Task to carry out: Leave out the pictures and give back all the entries exactly as written.

[The input — start]

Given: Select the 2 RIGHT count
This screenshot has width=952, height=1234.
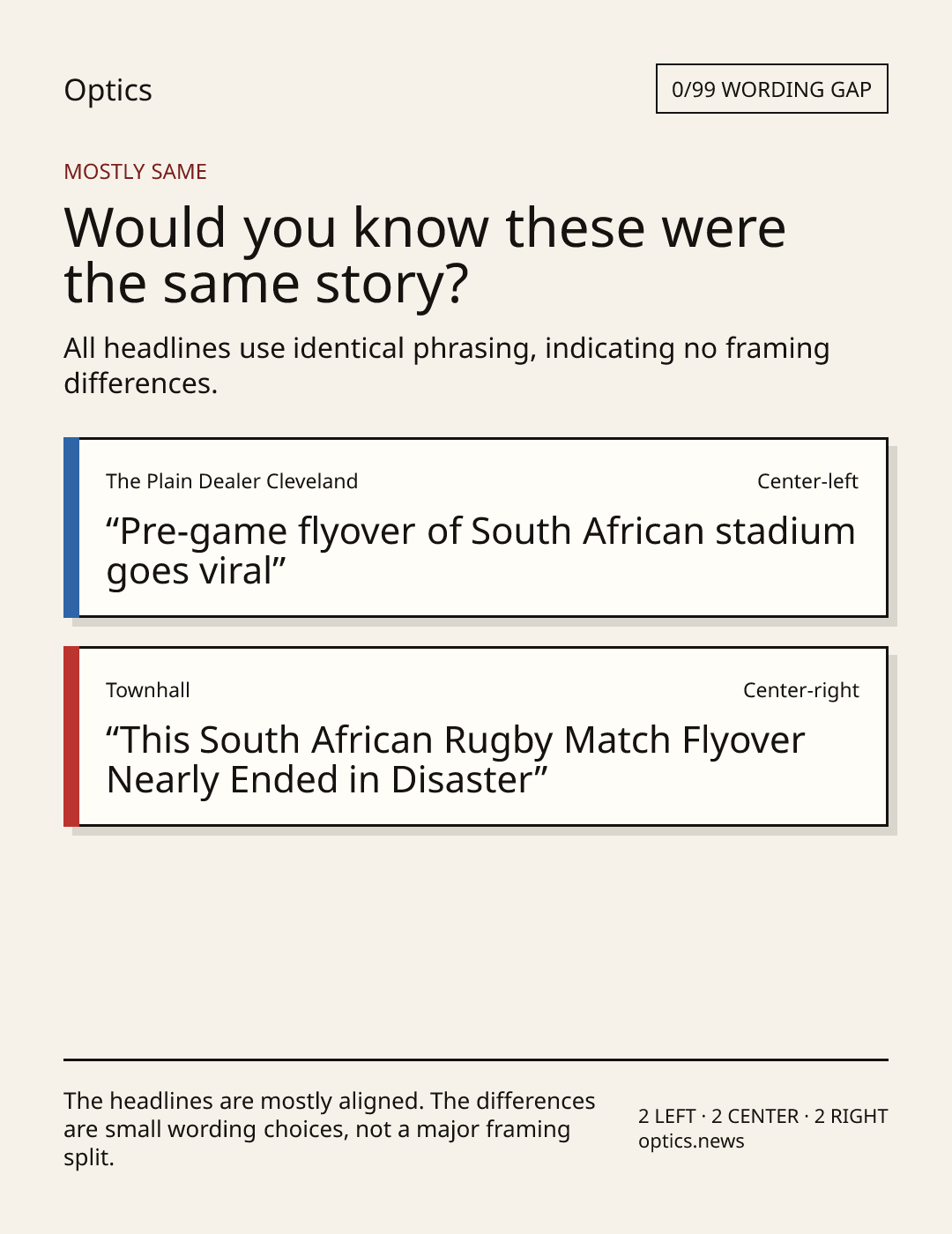Looking at the screenshot, I should [x=851, y=1117].
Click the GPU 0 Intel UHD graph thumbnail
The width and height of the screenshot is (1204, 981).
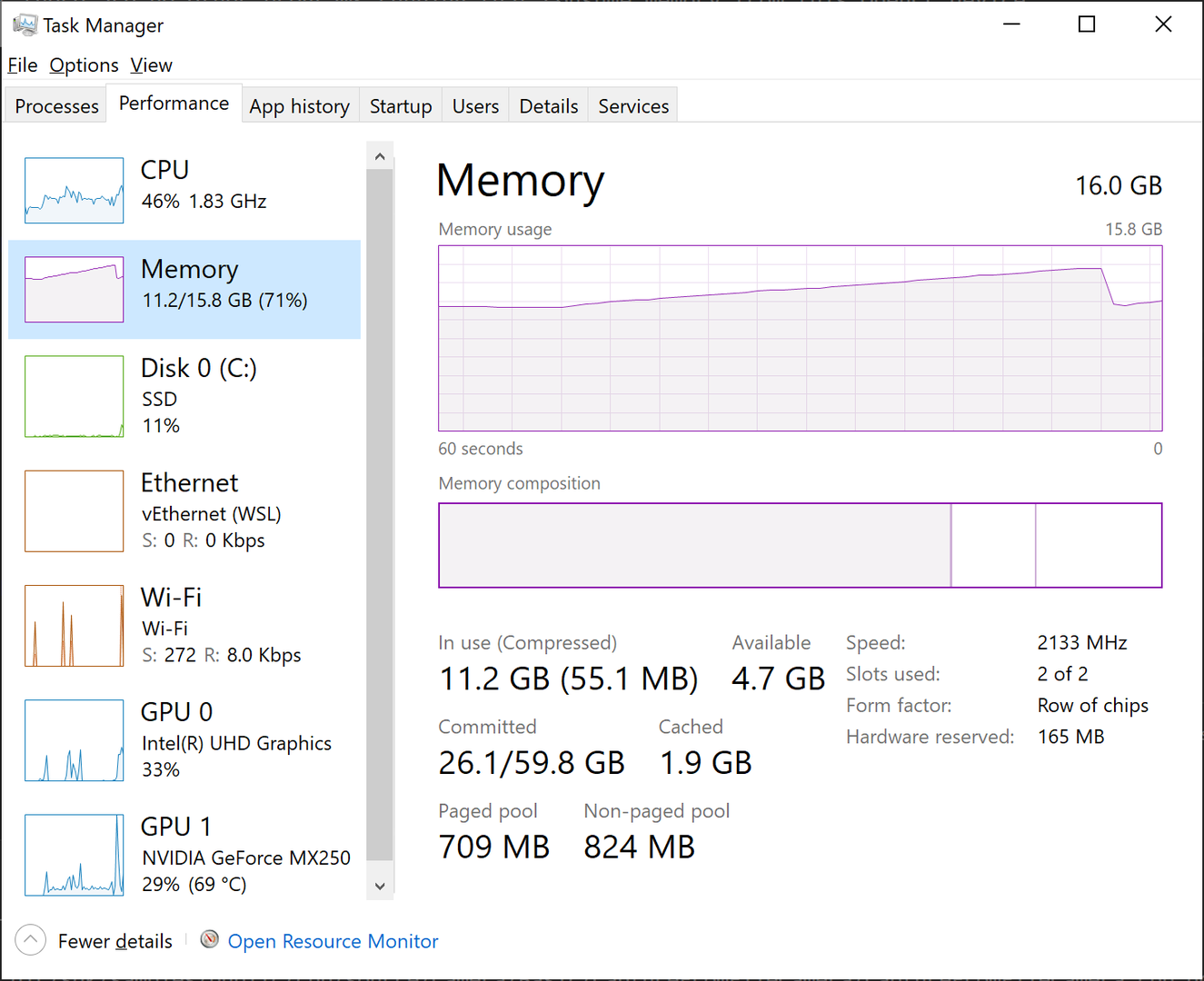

[The input — finish]

Output for this task:
Given: Select the 2 RIGHT count
This screenshot has width=952, height=1234.
Looking at the screenshot, I should [x=851, y=1117].
Click the GPU 0 Intel UHD graph thumbnail
The width and height of the screenshot is (1204, 981).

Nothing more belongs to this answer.